■ Instructions for the task ■
Copy the stretch of the text on infinity from "But then he goes" through "of any interest.", substituting "actual infinity" for "completed infinity" everywhere it appears.

■ Text block ■
<<<<
Here is one of his more recent attempts, a discussion of infinity. Not surprisingly, it is a confused mess.
Durston's argument is based, in part, on a distinction that does not really exist: between "potential infinity" and "completed infinity" or "actual infinity". This is a distinction that some philosophers love to talk about, but mathematicians generally do not.* You can open any contemporary mathematical textbook about set theory, for example, and not find these terms mentioned anywhere. Why is this? It's because mathematicians understand the subject well, but -- as usual -- many philosophers are extremely muddled thinkers when it comes to infinity.
Here is how Durston defines "potential infinity": "a procedure that gets closer and closer to, but never quite reaches, an infinite end". So, according to Durston, a "potential infinity" is not a set but a "procedure". Yet the very first example that Durston gives is "the sequence of numbers 1,2,3, ... gets higher and higher but it has no end". The problem should be clear: a "sequence" is not a "procedure"; a (one-sided infinite) sequence over a set S is a mapping from the non-negative integers to S. From the beginning, Durston is quite confused. His next example is "the limit of a function as x approaches infinity". But a "limit" is not a "procedure", either. Durston also doesn't seem to understand that limits involving the symbol ∞ can be restated to avoid it entirely; the ∞ in a limit is a shorthand that has little to do with infinite sets at all.
He defines "actual infinity" or "completed infinity" as "an infinity that one actually reaches", which doesn't seem to have any actual meaning that I can divine. But then he says that "actual infinity" or "completed infinity" is "just one object, a set". Fair enough. Now we know that for Durston, an "actual" or "completed" infinity is a set. But what does it mean for a set to "reach" something? And if we consider the set of natural numbers, for example, what does it mean to say that it "reaches" infinity? After all, the set of natural numbers N contains no number called "infinity", so if anything, we should say that N does not "reach" infinity.
But then he goes on to say "First, a completed countable infinity must be treated as a single ‘object’." This is evidently wrong. For Durston, a "completed infinity" is a set, but that doesn't prevent us from discussing, treating, or thinking about its members, and there are infinitely many of them.
Next, he says "it is impossible to count to a completed infinity". That is true, but not for the reason that Durston thinks. It is because the phrase "to count to a set" is not defined. We never speak about "counting to a set" in mathematics. We might speak about enumerating the elements of a set, but then the claim that if we begin at a specific time and enumerate the elements of a countably infinite set at, say, once a second, we will never finish, is completely obvious and not of any interest.
>>>>
■ Entries ■
<<<<
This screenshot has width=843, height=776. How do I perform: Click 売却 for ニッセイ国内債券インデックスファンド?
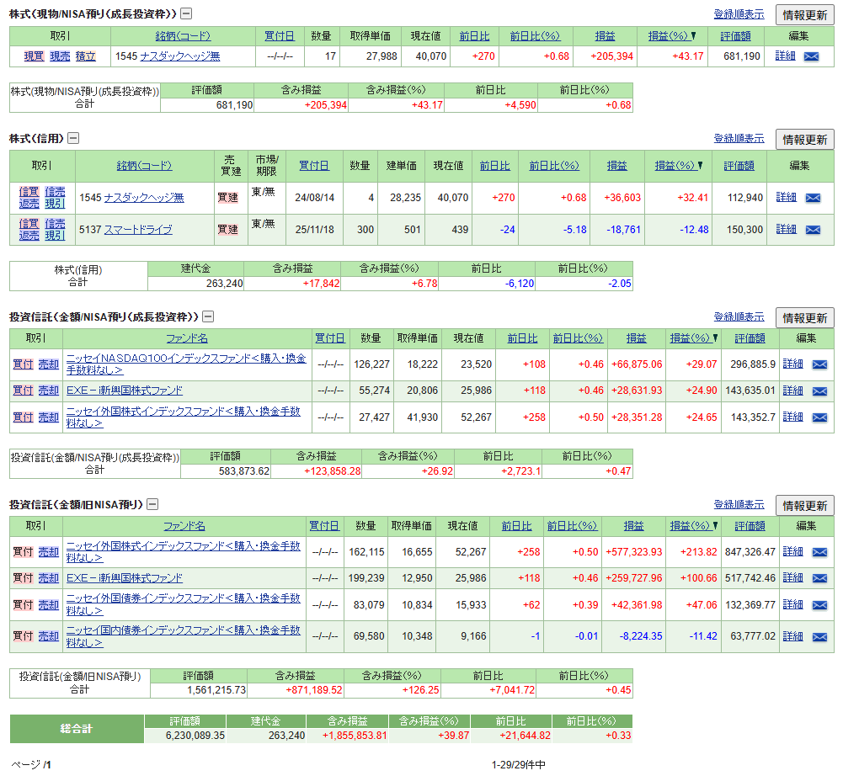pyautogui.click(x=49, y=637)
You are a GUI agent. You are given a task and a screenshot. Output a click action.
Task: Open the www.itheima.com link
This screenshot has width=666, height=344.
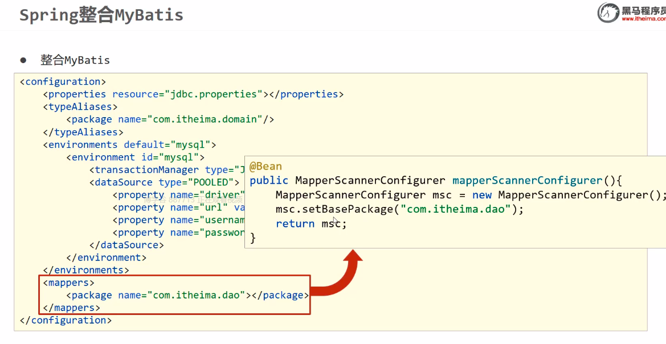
>>>>
<<<<
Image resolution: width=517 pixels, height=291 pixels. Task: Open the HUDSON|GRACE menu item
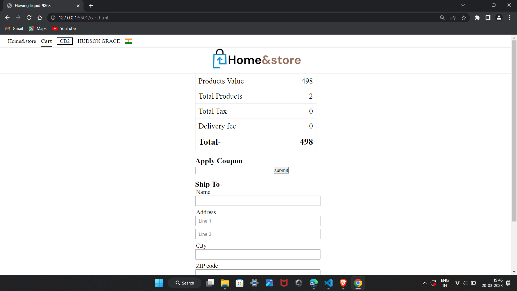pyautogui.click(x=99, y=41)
>>>>
■ Written solution ■
But then he goes on to say "First, a completed countable infinity must be treated as a single ‘object’." This is evidently wrong. For Durston, a "actual infinity" is a set, but that doesn't prevent us from discussing, treating, or thinking about its members, and there are infinitely many of them.
Next, he says "it is impossible to count to a actual infinity". That is true, but not for the reason that Durston thinks. It is because the phrase "to count to a set" is not defined. We never speak about "counting to a set" in mathematics. We might speak about enumerating the elements of a set, but then the claim that if we begin at a specific time and enumerate the elements of a countably infinite set at, say, once a second, we will never finish, is completely obvious and not of any interest.